## Document passage

##############################

Fifth Estate (periodical)

From Wikipedia, the free encyclopedia

Fifth Estate
Categories Anti-authoritarianism, anarchism,
Frequency Quarterly
First issue 1965
Country United States of America
Website fifthestate.org

Fifth Estate (FE) is a periodical published in Liberty, Tennessee and in Detroit, Michigan. Its editorial collective shares divergent views on the topics the magazine addresses but generally shares an anti-authoritarian outlook and a non-dogmatic, action-oriented approach to change. The title presumably suggests that the periodical is an alternative to the fourth estate (traditional print journalism).

Fifth Estate is frequently cited as the longest running English language anarchist publication in North American history, although this is not actually true. It has had a radical anti-authoritarian orientation since 1975.

Contents

[edit] History

[edit] Origin

Fifth Estate was started by Harvey Ovshinsky, a seventeen year old youth from Detroit. He was inspired by a summer trip to California where he worked on The Los Angeles Free Press, the first underground paper in the US. The name came from a coffee house he liked to visit on the Sunset Strip.

##############################

## Data block
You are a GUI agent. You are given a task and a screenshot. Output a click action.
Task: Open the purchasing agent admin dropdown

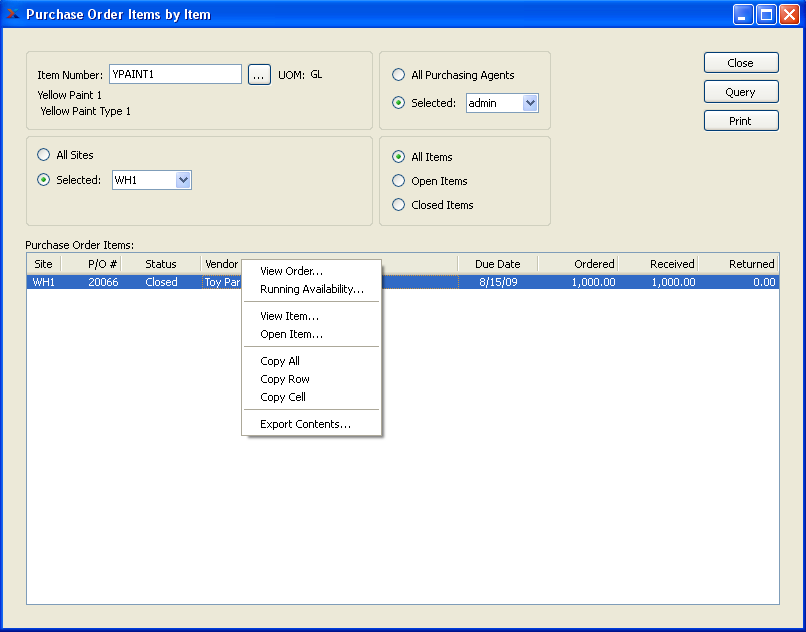coord(530,103)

##############################

## What is asked
a) Reproduce the part of the Fifth Estate article that starts at "From Wikipedia, the" and ends at "orientation since 1975.".
b) Answer these questions using the Fifth Estate article:
(i) How often is the periodical published?
(ii) Since what year has it had a radical anti-authoritarian orientation?
(iii) What did the periodical's name come from?
c) Resume the Fifth Estate article after its final sentence.

## Final answers
a)
From Wikipedia, the free encyclopedia

Fifth Estate
Categories Anti-authoritarianism, anarchism,
Frequency Quarterly
First issue 1965
Country United States of America
Website fifthestate.org

Fifth Estate (FE) is a periodical published in Liberty, Tennessee and in Detroit, Michigan. Its editorial collective shares divergent views on the topics the magazine addresses but generally shares an anti-authoritarian outlook and a non-dogmatic, action-oriented approach to change. The title presumably suggests that the periodical is an alternative to the fourth estate (traditional print journalism).

Fifth Estate is frequently cited as the longest running English language anarchist publication in North American history, although this is not actually true. It has had a radical anti-authoritarian orientation since 1975.

b)
(i) Quarterly.
(ii) 1975.
(iii) A coffee house on the Sunset Strip that Harvey Ovshinsky liked to visit.

c)
The first issue was published on November 19, 1965 - "That's what we really are - the voice of the liberal element in Detroit," it said. It was produced on a typewriter and then reproduced by offset lithograph. It featured a critical review of a Bob Dylan concert, a borrowed Jules Feiffer cartoon, alternative events listing and an announcement of a forthcoming anti-Vietnam War march. None of these things would have been included in contemporary newspapers.

In 1966 Ovshinsky moved the office from his parents' basement to a mid-town storefront near Wayne State University. Here the paper was saved from extinction by the Detroit Committee to End the War in Vietnam, John Sinclair's Artist Workshop, and other radicals. Later in 1966 the paper moved to Plum Street where they also established a bookshop. Fifth Estate thrived in the late sixties, a period when over 500 underground papers emerged in the US. Thousands of copies were distributed locally with hundreds more being sent to GIs in Vietnam. Fifth Estate openly called on soldiers to mutiny. In 1967 the Fifth Estate offices were tear-gassed by the National Guard during the 12th Street riot. In this period the print run reached 15,000 - 20,000 copies.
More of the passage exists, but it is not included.